**Work to do**
• A. In the page on types of C/R, what effort does the author suggest following for a preview of possible future directions?
• B. Please condense the paragraph beginning "No matter what kind of C/R" from the page on types of C/R into two shorter sentences, keeping its main points.

** START Supplied passage **

Types of C/R

Brandon Barker
Cornell Center for Advanced Computing

Revisions: 1/2023, 3/2016 (original)

This topic presents several categories of C/R solutions and identifies specific examples of software in each category. Note that the categories are not always mutually exclusive; there can be overlap. C/R solutions evolve over time; for a preview of potential future directions, follow the efforts to establish a Checkpoint-Restart Interface Standard for HPC.

No matter what kind of C/R you end up using, please test it first! Preferably you will do this on a small dataset as there will likely be some initial kinks you can work out rather easily. You don't want to start 1000 processes or wait hours to find out your checkpoint causes a program crash or, even worse, to find out that your restore doesn't work when you need it to!

** END Supplied passage **
** START Recorded data **

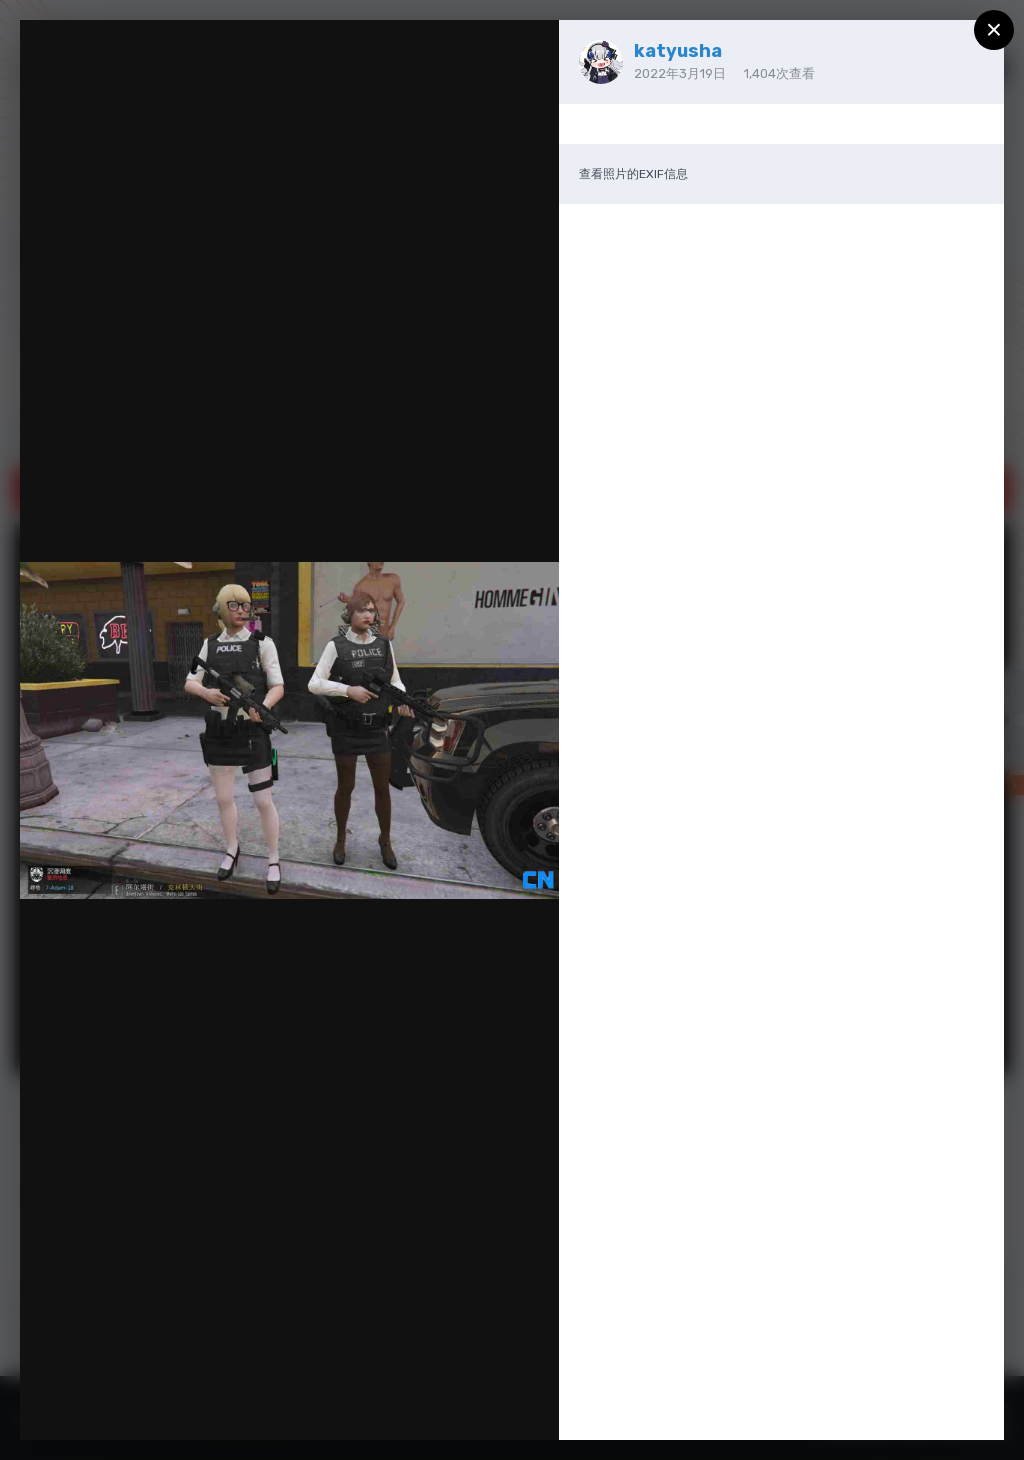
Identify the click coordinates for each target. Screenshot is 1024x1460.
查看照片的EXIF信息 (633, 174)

** END Recorded data **
** START Recorded data **

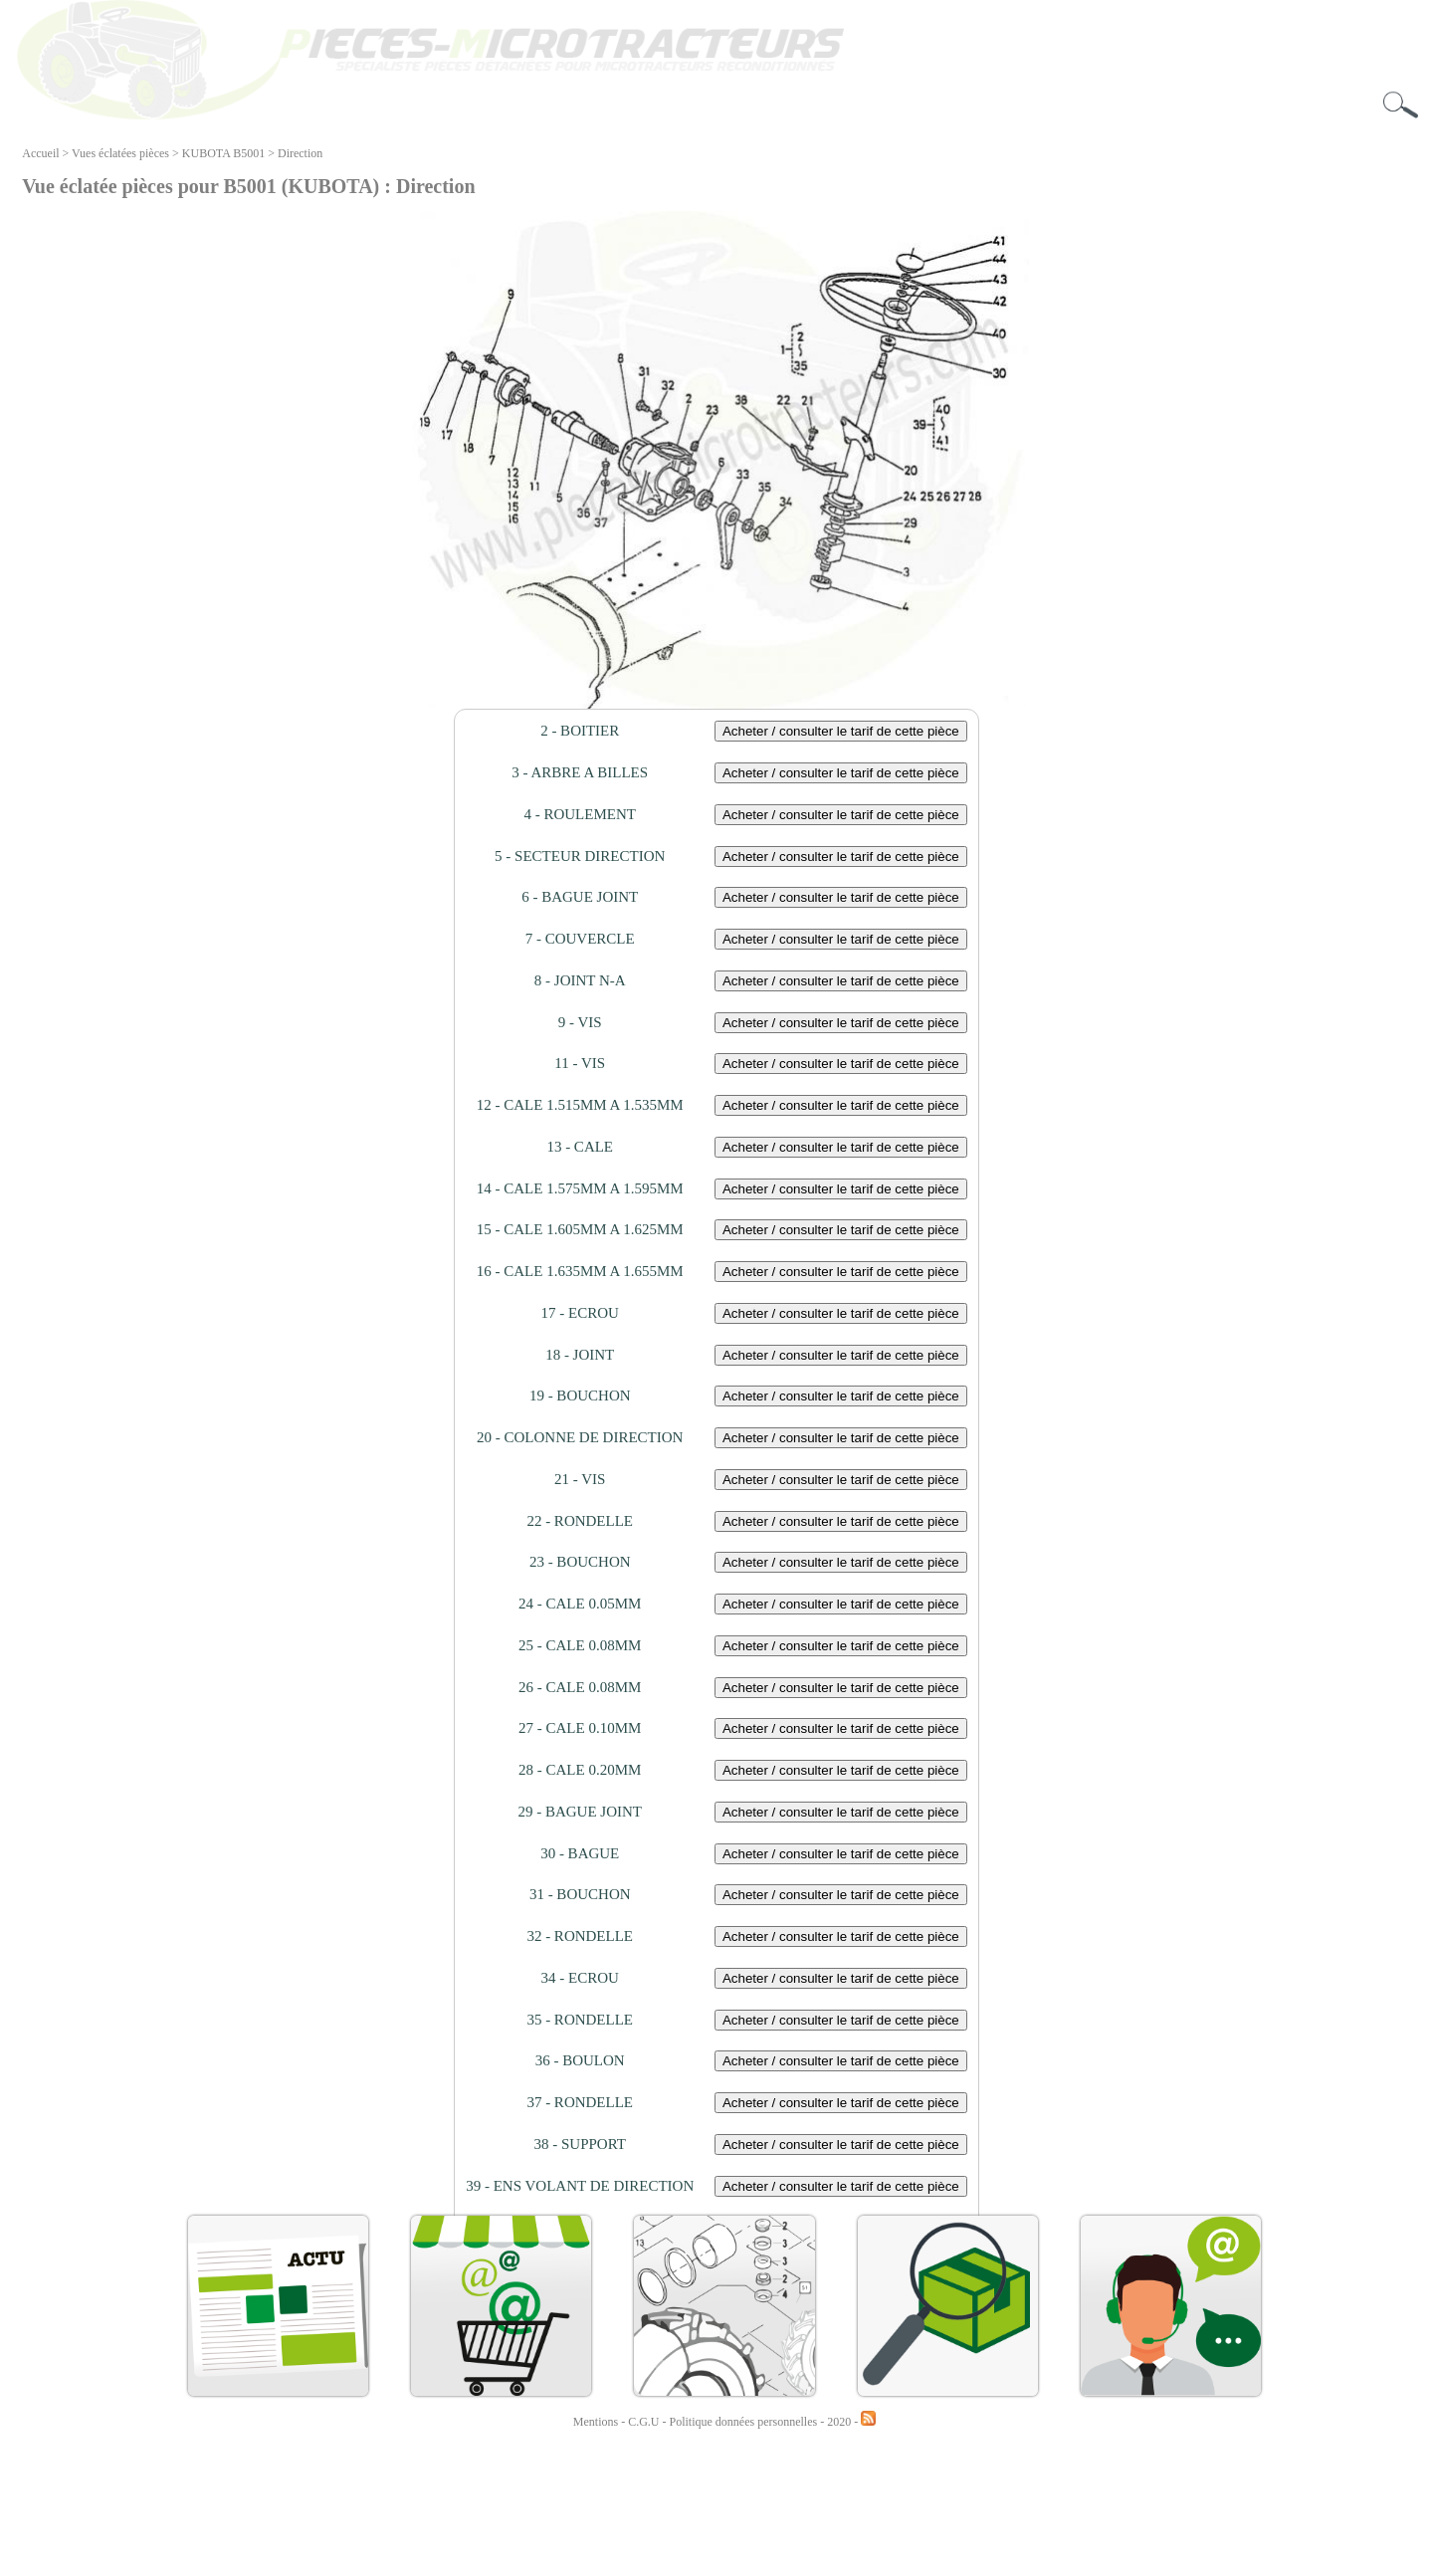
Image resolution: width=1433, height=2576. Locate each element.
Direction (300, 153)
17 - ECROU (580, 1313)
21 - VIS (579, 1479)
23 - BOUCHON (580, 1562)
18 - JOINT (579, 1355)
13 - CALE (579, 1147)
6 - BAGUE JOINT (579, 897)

** END Recorded data **

**The replies**
• A. The efforts to establish a Checkpoint-Restart Interface Standard for HPC.

• B. Whatever C/R you use, test it first, ideally on a small dataset where early problems are easy to fix. That way you avoid starting 1000 processes or waiting hours only to discover that a checkpoint crashes the program or that a restore fails when you need it.